» **Work to be completed**: What do the entries below say? Restate them word for word.

::: Data excerpts

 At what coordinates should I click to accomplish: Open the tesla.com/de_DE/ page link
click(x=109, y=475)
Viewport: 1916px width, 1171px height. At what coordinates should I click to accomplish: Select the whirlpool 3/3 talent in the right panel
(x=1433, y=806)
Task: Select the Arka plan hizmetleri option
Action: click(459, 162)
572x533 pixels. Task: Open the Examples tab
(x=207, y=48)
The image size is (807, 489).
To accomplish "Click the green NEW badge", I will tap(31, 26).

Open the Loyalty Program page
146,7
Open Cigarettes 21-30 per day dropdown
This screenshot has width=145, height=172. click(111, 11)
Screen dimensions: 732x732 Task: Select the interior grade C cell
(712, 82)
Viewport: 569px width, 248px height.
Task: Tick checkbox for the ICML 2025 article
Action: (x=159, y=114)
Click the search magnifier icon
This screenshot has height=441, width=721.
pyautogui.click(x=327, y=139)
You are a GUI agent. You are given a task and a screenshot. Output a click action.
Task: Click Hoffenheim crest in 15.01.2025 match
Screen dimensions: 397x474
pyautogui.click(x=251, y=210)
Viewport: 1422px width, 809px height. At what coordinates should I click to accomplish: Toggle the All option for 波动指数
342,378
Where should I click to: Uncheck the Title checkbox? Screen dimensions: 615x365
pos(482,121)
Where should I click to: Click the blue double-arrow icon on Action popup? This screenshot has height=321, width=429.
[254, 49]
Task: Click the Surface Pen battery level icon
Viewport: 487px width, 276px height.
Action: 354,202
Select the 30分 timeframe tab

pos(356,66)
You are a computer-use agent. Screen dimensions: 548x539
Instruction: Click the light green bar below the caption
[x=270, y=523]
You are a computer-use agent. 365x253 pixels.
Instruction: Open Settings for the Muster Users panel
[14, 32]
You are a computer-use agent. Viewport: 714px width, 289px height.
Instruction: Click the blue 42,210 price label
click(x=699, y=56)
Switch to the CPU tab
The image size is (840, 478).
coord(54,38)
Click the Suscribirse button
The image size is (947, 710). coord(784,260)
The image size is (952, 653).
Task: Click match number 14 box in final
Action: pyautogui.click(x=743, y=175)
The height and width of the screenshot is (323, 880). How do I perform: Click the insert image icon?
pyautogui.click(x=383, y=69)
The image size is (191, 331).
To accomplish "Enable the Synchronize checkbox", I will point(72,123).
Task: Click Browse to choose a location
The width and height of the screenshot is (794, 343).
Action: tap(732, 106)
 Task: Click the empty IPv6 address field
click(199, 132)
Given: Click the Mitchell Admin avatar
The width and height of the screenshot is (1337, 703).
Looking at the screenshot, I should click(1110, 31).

::::::

» **Written solution**:
 At what coordinates should I click to accomplish: Open the tesla.com/de_DE/ page link
click(x=109, y=475)
Viewport: 1916px width, 1171px height. At what coordinates should I click to accomplish: Select the whirlpool 3/3 talent in the right panel
(x=1433, y=806)
Task: Select the Arka plan hizmetleri option
Action: click(459, 162)
572x533 pixels. Task: Open the Examples tab
(x=207, y=48)
The image size is (807, 489).
To accomplish "Click the green NEW badge", I will tap(31, 26).

Open the Loyalty Program page
146,7
Open Cigarettes 21-30 per day dropdown
This screenshot has width=145, height=172. click(111, 11)
Screen dimensions: 732x732 Task: Select the interior grade C cell
(712, 82)
Viewport: 569px width, 248px height.
Task: Tick checkbox for the ICML 2025 article
Action: (x=159, y=114)
Click the search magnifier icon
This screenshot has height=441, width=721.
pyautogui.click(x=327, y=139)
You are a GUI agent. You are given a task and a screenshot. Output a click action.
Task: Click Hoffenheim crest in 15.01.2025 match
Screen dimensions: 397x474
pyautogui.click(x=251, y=210)
Viewport: 1422px width, 809px height. At what coordinates should I click to accomplish: Toggle the All option for 波动指数
342,378
Where should I click to: Uncheck the Title checkbox? Screen dimensions: 615x365
pos(482,121)
Where should I click to: Click the blue double-arrow icon on Action popup? This screenshot has height=321, width=429.
[254, 49]
Task: Click the Surface Pen battery level icon
Viewport: 487px width, 276px height.
Action: 354,202
Select the 30分 timeframe tab

pos(356,66)
You are a computer-use agent. Screen dimensions: 548x539
Instruction: Click the light green bar below the caption
[x=270, y=523]
You are a computer-use agent. 365x253 pixels.
Instruction: Open Settings for the Muster Users panel
[14, 32]
You are a computer-use agent. Viewport: 714px width, 289px height.
Instruction: Click the blue 42,210 price label
click(x=699, y=56)
Switch to the CPU tab
The image size is (840, 478).
coord(54,38)
Click the Suscribirse button
The image size is (947, 710). coord(784,260)
The image size is (952, 653).
Task: Click match number 14 box in final
Action: pyautogui.click(x=743, y=175)
The height and width of the screenshot is (323, 880). How do I perform: Click the insert image icon?
pyautogui.click(x=383, y=69)
The image size is (191, 331).
To accomplish "Enable the Synchronize checkbox", I will point(72,123).
Task: Click Browse to choose a location
The width and height of the screenshot is (794, 343).
Action: tap(732, 106)
 Task: Click the empty IPv6 address field
click(199, 132)
Given: Click the Mitchell Admin avatar
The width and height of the screenshot is (1337, 703).
Looking at the screenshot, I should click(1110, 31).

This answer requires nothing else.